One of my current projects is to investigate instances of Omit Needless
Words and Include All Necessary Words advice in the manuals. (I'm
now thinking of it as the OI! project:
Omit!/
Include! Oi.) ONW and
IANW figure in usage advice in two different ways. Sometimes it
seems pretty clear that a usage is deprecated for social reasons --
because of the people who use it or the contexts in which it's
used. The primary objection is that the usage is non-standard,
specific to some social group or region, innovative (or perceived to be
so), informal, or mostly spoken rather than written, and this objection
is bolstered by a
SECONDARY appeal to some general
principle, for instance ONW or IANW. (The reasoning here goes
both ways: in a widespread piece of language ideology, the standard,
general, established, formal, written language is taken to be
intrinsically good, so that variants that are non-standard, restricted,
innovative, informal, or spoken are
EXPECTED to be
intrinsically defective in some way: sloppy, vague, redundant,
illogical, etc.)
Examples: the various sorts of "intrusive"
of -- notably, in
off of and other combinations of
prepositions with
of (
It fell off of the table), and in
exceptional degree modification (
That's
too narrow of a topic for a
paper) -- are judged by many to be non-standard, or at least
innovative, informal, or spoken. ONW is then appealed to as a
backing for the advice that these usages are to be avoided.
Meanwhile, the determiner
a couple
without
of (
A couple people complained rather
than
A couple of people complained) is
judged by some to be non-standard, or at least innovative, regional,
informal, or spoken. IANW is then appealed to as a backing for
the advice that this use is to be avoided.
Sometimes, however, appeals to general principles (like ONW and IANW)

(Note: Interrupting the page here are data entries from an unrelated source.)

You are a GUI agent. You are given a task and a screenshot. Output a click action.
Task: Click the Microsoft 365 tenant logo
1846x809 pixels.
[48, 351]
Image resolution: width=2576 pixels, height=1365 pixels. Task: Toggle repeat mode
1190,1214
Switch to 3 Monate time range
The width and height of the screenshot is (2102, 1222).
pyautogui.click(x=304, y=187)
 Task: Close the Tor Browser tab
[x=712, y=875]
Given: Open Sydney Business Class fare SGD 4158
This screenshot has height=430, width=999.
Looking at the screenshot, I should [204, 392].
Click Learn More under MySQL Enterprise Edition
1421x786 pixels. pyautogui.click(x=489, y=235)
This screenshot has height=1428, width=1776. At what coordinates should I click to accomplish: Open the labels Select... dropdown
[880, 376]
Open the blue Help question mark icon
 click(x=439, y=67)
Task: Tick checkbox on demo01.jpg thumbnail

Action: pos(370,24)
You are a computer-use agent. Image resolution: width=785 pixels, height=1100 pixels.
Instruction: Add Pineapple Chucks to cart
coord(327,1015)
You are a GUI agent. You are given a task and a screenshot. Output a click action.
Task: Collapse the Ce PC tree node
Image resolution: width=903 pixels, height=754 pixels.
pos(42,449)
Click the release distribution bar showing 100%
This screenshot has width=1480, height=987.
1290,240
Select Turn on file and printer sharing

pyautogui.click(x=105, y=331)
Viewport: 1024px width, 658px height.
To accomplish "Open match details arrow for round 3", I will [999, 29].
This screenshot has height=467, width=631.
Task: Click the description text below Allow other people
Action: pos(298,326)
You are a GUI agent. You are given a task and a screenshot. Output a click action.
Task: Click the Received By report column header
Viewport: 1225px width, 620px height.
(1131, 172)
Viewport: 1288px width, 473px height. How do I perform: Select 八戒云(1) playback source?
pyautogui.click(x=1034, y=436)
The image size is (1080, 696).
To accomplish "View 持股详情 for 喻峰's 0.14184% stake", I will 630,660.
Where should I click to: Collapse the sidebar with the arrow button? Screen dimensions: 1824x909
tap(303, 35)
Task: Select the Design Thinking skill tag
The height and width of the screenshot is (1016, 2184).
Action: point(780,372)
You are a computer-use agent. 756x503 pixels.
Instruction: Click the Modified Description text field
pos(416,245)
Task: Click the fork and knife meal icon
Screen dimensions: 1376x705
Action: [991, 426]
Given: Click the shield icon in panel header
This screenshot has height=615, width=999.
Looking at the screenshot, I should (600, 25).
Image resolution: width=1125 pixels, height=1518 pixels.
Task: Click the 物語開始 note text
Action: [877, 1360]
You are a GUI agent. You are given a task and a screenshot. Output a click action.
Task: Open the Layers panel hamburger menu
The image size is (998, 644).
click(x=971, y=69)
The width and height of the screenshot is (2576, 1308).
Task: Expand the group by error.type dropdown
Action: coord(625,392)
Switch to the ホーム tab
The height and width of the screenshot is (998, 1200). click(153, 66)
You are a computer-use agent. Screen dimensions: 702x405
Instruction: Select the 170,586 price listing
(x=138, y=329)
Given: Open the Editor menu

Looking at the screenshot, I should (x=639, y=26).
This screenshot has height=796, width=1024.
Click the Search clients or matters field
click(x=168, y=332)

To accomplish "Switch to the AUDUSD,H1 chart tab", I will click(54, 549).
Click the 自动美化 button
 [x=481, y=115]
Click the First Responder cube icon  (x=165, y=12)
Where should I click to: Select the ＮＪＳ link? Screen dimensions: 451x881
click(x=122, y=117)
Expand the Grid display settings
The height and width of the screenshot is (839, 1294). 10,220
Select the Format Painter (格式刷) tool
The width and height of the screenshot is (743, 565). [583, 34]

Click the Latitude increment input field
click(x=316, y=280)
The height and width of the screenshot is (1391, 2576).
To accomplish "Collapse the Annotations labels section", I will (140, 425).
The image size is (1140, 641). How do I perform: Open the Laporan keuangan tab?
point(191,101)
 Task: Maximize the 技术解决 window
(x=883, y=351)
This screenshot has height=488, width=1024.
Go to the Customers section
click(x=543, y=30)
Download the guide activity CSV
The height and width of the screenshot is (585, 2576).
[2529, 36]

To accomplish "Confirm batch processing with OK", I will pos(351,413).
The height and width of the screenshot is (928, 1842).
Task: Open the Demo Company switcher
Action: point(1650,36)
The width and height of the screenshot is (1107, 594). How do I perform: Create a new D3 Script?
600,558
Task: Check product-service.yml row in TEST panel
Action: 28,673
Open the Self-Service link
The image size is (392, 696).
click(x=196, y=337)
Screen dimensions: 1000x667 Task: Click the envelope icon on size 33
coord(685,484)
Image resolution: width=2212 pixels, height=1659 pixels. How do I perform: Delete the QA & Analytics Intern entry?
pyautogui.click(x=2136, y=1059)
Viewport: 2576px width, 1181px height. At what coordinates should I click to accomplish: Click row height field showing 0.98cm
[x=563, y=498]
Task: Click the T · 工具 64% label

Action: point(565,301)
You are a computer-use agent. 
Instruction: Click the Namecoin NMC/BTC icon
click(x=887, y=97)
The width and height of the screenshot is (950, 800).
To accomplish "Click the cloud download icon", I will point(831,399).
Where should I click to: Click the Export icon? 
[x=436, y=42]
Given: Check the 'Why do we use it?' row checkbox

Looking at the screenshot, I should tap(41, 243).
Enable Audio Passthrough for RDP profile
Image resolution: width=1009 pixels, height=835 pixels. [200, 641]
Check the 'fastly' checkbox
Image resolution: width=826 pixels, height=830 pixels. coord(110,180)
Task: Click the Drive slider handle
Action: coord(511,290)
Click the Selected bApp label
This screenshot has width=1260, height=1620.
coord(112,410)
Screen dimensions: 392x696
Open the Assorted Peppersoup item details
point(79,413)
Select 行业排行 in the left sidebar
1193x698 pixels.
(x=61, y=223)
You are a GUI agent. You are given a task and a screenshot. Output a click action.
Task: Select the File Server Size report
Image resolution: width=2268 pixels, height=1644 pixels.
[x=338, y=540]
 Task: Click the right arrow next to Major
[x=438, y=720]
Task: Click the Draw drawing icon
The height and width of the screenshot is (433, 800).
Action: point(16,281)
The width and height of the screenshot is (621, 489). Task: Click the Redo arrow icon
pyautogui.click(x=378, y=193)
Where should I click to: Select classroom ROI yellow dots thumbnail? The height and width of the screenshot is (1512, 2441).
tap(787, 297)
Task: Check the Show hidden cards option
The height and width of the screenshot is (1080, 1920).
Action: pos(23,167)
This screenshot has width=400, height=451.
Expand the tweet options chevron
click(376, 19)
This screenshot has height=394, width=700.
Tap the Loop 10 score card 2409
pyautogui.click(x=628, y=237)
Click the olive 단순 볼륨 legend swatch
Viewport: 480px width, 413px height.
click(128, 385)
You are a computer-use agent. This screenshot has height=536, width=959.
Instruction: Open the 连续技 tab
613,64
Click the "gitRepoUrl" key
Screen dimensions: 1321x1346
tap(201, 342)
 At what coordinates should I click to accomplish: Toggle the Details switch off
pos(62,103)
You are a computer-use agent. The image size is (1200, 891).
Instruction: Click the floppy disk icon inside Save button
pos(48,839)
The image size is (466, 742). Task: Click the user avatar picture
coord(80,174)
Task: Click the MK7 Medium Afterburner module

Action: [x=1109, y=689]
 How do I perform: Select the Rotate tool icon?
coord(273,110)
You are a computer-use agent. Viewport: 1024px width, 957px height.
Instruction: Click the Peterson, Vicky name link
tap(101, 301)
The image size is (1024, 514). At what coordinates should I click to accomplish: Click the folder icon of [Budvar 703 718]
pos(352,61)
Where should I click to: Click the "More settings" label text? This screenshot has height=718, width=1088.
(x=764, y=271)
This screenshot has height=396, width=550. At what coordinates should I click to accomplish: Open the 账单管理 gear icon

lack any evident social basis; these are
PRIMARY
appeals. The objection to
at
about as a violation of ONW seems to be of this sort, as does
the
objection
to the
then of
if ... then as a violation of
ONW. (I hope to post again soon on the
then case.)
My hypothesis in the OI! project is that secondary appeals to ONW and
(especially) IANW considerably outnumber primary appeals. To
investigate this hypothesis, I've had an intern, Rachel Cristy,
inventorying OI! appeals in a collection of manuals; it was Rachel who
pointed me to
at about as an
example of a primary appeal to ONW that is, or at least was,
surprisingly popular (perhaps as a result of a fashion in
peeves). (My thanks to the office of the Vice Provost for
Undergraduate Education at Stanford for funding Rachel's
internship.) Meanwhile, I code and tabulate.